#### Task details:
From the entries that follow, reproduce exactly and only the lines from the line with "Click the xs:decimal" to the line with "Task: Select the lion beast hero portrait", endpoints included.

#### Dataset extract:
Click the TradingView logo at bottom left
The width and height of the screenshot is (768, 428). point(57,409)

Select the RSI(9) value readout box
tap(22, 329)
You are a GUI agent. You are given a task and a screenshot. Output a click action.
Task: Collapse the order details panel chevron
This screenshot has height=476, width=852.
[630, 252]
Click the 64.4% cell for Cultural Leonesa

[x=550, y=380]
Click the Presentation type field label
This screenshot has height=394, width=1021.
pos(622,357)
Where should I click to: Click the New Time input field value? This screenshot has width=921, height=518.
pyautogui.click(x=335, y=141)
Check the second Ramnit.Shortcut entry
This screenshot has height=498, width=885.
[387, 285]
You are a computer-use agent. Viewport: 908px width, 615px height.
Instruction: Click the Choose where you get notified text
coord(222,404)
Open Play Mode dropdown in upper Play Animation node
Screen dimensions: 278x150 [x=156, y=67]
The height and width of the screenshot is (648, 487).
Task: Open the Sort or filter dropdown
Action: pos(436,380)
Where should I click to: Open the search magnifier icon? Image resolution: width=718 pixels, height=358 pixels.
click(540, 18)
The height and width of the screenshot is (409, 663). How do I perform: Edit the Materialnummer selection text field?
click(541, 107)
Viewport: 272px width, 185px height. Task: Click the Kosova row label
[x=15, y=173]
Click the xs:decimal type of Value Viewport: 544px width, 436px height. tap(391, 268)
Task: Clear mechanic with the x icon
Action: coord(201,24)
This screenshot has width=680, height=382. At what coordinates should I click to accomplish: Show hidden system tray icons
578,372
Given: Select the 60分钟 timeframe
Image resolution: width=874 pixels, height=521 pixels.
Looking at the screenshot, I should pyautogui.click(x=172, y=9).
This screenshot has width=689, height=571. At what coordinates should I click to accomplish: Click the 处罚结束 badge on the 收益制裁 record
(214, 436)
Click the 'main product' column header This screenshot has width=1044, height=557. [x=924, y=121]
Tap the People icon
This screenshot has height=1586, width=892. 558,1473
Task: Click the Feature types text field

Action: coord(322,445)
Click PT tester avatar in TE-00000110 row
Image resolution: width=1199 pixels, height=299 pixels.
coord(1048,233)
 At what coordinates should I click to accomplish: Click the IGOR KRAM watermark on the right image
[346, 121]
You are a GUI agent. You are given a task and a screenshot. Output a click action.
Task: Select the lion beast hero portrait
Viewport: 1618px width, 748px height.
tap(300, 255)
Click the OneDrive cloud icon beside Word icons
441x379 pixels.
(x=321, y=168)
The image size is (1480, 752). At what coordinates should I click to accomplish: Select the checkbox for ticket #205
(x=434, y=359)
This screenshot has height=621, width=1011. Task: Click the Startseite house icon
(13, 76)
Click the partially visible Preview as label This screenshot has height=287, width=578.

#### Final answer:
Click the xs:decimal type of Value Viewport: 544px width, 436px height. tap(391, 268)
Task: Clear mechanic with the x icon
Action: coord(201,24)
This screenshot has width=680, height=382. At what coordinates should I click to accomplish: Show hidden system tray icons
578,372
Given: Select the 60分钟 timeframe
Image resolution: width=874 pixels, height=521 pixels.
Looking at the screenshot, I should pyautogui.click(x=172, y=9).
This screenshot has width=689, height=571. At what coordinates should I click to accomplish: Click the 处罚结束 badge on the 收益制裁 record
(214, 436)
Click the 'main product' column header This screenshot has width=1044, height=557. [x=924, y=121]
Tap the People icon
This screenshot has height=1586, width=892. 558,1473
Task: Click the Feature types text field

Action: coord(322,445)
Click PT tester avatar in TE-00000110 row
Image resolution: width=1199 pixels, height=299 pixels.
coord(1048,233)
 At what coordinates should I click to accomplish: Click the IGOR KRAM watermark on the right image
[346, 121]
You are a GUI agent. You are given a task and a screenshot. Output a click action.
Task: Select the lion beast hero portrait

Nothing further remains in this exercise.